As well as the positive impact to the running group’s mood and productivity, it also showed an improvement to their sleeping pattern. Sleeping less throughout the day and deeper at night. The same benefits are likely to apply to runners of any age, although only if you’re willing to give up your midday siestas.
10. Runners are better thinkers
History has proven runners are better thinkers. Alan Turing, inventor of the Enigma code breaker, ran a marathon in 2hour 46mins. Nobel Prize winner Wolfgang Ketterle stopped the clocked only 2 hours 49mins into his marathon effort.
A protein called Estrogen-related receptor gamma (ERRy) fuels both body and mind. It controls the release of energy to the muscles and brain so the more efficient your body is at producing ERRy, you should not only see your splits improve but become a genius too!
11. Runners have better hearing
Drop the hearing aids! According to research at the Bellarmine University, Kentucky, USA, running increases the flow of blood to your ears consequently, improving your hearing.
A study of over 1,000 adult women concludes that those with a higher cardio-respiratory fitness had better hearing functions at high and low frequencies. Dr Paul Loprinzi noted that women with higher aerobic fitness were 6% more likely to have good hearing than bad hearing.
12. Running keeps you sharp
Are you worried about losing your marbles as you get older? Don’t be. Studies have consistently shown that fitter adults score better in mental tests.
Regular exercise betters age-related mental decline, in particular functions such as task switching, selective attention and the working memory. It found the brain’s overall function improved over the course of the research specifically in areas such as attention, concentration, planning and organising. It also analysed that stroke patients who took part in regular exercise improved memory learning, thinking and problem judgement by almost 50%.
13. Runners are tough!
Running strengthens muscles around your joints making them strong and more able to withstand pressure, which in turn relieves stress from the joint itself. This also helps reduce the risk of issues such as osteoarthritis.
14. Running boosts your blood vessel count!

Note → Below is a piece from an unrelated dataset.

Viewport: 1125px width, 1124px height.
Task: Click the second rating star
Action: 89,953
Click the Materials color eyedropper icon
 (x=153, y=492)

The body produces new blood vessels as muscles grow and strengthen through exercise. Altitude training is used for similar purposes but exercise in general promotes blood vessel production. A more efficient circulation of blood flow reduces blood pressure, helps lower ‘bad’ cholesterol and helps prevent atherosclerosis.
15. Runner keep a clear complexion
Running and skincare don’t exactly go hand in hand, but what does? Stress and bad skin. Spots, zits and conditions like Eczema often flare up due to stress. The calming nature of running can help improve your skin. Exercising whilst maintaining a good balanced diet and drinking plenty of water can really help keep your skin healthy.

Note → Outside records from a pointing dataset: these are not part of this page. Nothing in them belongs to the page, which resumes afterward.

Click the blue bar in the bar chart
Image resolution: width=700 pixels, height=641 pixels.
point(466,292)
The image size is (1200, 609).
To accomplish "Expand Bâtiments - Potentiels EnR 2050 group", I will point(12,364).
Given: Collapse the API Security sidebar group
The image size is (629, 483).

16. Running is good for your … eye health?
You can reduce your risks of developing certain eyes diseases by taking part in regular exercise like running. Regular running helps prevent diseases, such as Glaucoma, where internal pressure in the eye causes blindness by up to 25%.

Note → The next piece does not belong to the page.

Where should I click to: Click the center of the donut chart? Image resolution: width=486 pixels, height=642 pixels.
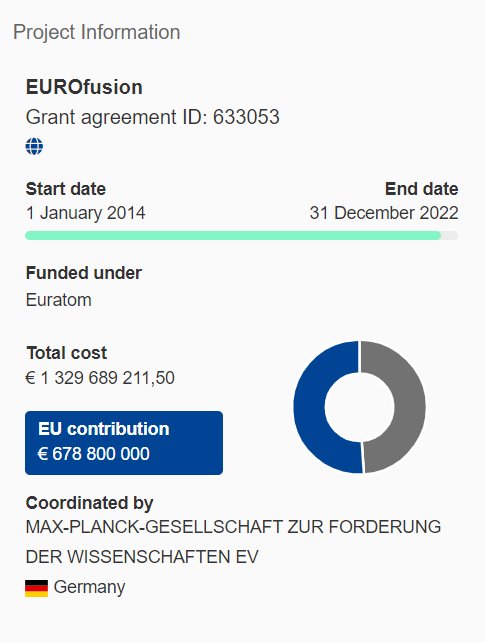tap(359, 407)
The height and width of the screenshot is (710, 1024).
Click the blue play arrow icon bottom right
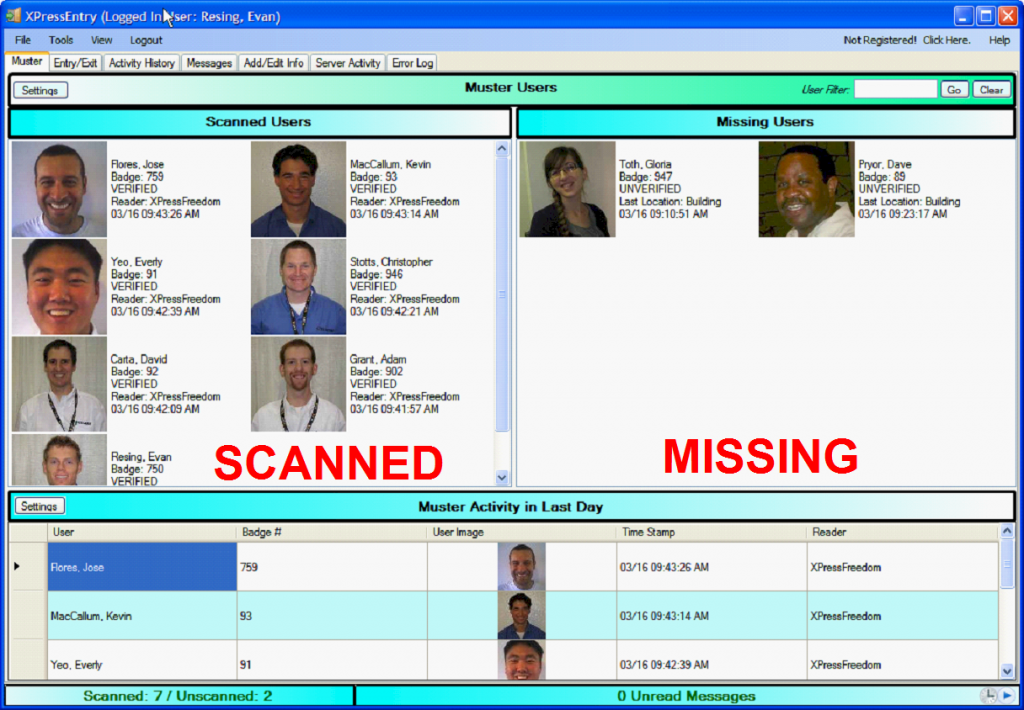click(1004, 695)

17. Healthy livers all round
An increasingly common issue in the 21st-century bodies are our ‘fatty livers’. Bad diets and a lack of exercise cause fat to build up in our liver cells. It is, in most circumstances, harmless but it has been connected to heart disease and stroke. On occasions, it can become inflamed and lead to cirrhosis. Regular running is a simple way of maintaining our liver function to healthier levels.